- Born: 18 April 1872 Mauston, Wisconsin
- Died: 9 August 1960 (aged 88)
- Education: University of Wisconsin, Columbia University
- Scientific career
- Fields: Mycology

= Bernard Ogilvie Dodge =

American botanist

Bernard Ogilvie Dodge (18 April 1872 – 9 August 1960) was an American botanist and pioneer researcher on heredity in fungi. Dodge was the author of over 150 papers dealing with the life histories, cytology, morphology, pathology and genetics of fungi, and with insects and other animal pests of plants. He made the first studies of sexual reproduction in the common bread mold, Neurospora.

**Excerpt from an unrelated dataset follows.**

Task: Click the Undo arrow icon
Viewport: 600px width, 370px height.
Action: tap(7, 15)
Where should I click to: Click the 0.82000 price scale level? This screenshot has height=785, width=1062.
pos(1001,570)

Dodge's work on the genetics of Neurospora laid the groundwork for the discoveries that earned George Wells Beadle and Edward Lawrie Tatum the Nobel Prize in 1958.

== Early years ==

Bernard Ogilvie Dodge was an eighth-generation descendant of Rebecca Nurse, the third of seven children born to Mary Ann and Elbridge Gerry Dodge. Though neither parent had a high school education, both had a strong love for literature, music and learning. Dodge's father was widely acquainted with the writings of Shakespeare, Byron, Chaucer, Spenser, and Pope, and supplemented the income from his Mauston, Wisconsin farm by teaching in the local schools.

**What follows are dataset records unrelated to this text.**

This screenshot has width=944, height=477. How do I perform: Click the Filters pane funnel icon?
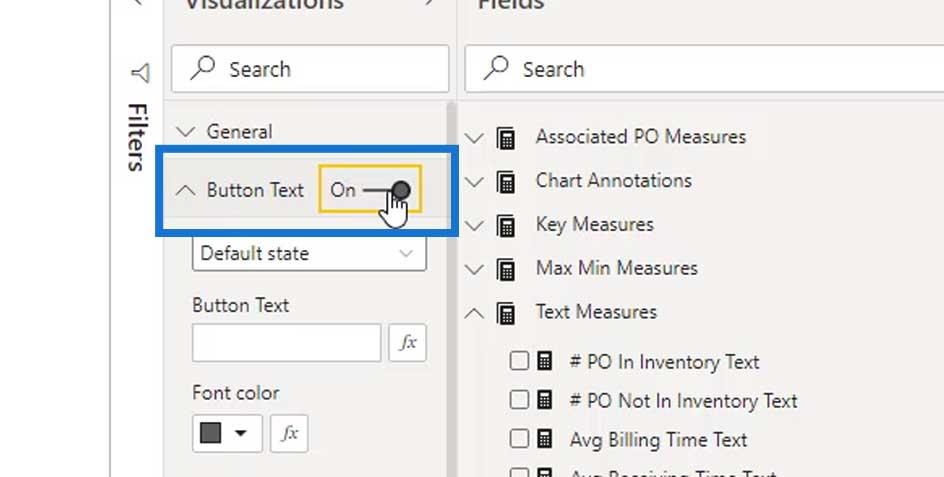pyautogui.click(x=140, y=72)
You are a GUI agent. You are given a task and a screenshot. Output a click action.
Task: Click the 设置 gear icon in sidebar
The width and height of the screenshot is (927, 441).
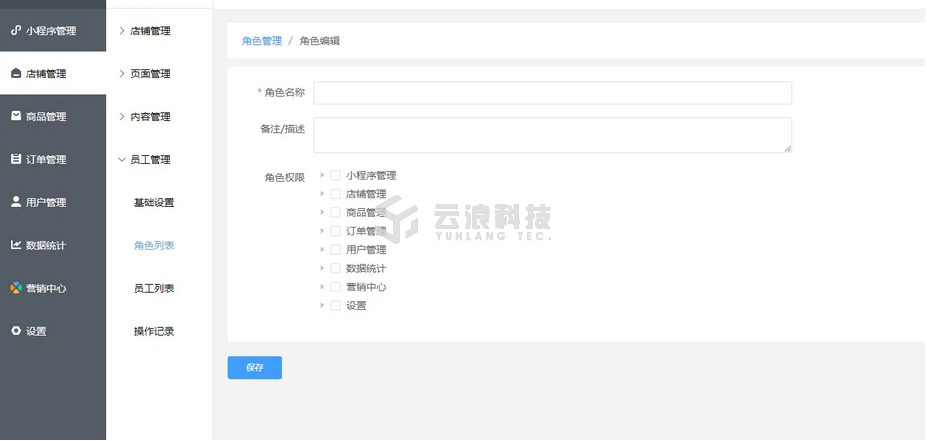16,331
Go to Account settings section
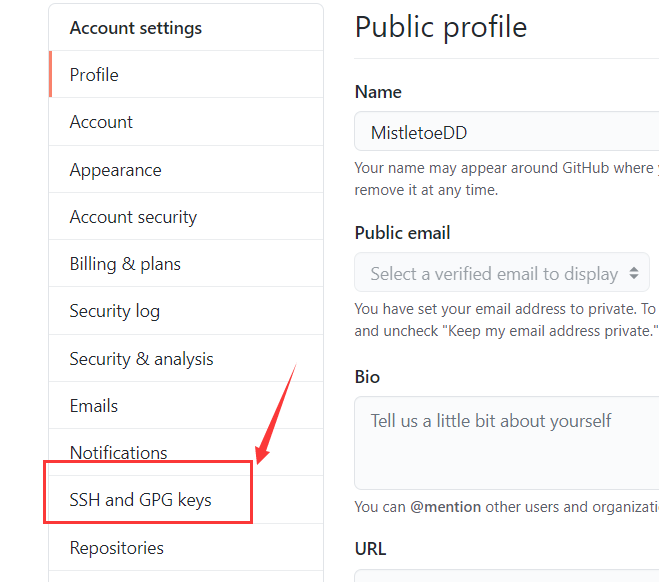The image size is (659, 582). (101, 122)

Bernard Dodge spent the first 20 years of his life working on the family farm. He recalled to biographer W. J. Robbins that at the age of 10 a bumper crop of sorghum required operation of the mill day and night during the rush period of syrup making. At such times Dodge's father, two of Dodge's older brothers, and Dodge worked 18 hours a day, beginning at midnight. (Dodge's job was to stand on the circling horsepower platform and drive the horses, walking sideways to avoid dizziness.) That same winter, Bernard Dodge also worked at the local schoolhouse, one mile away, to sweep out the schoolhouse and build the fire. He earned five cents each school day.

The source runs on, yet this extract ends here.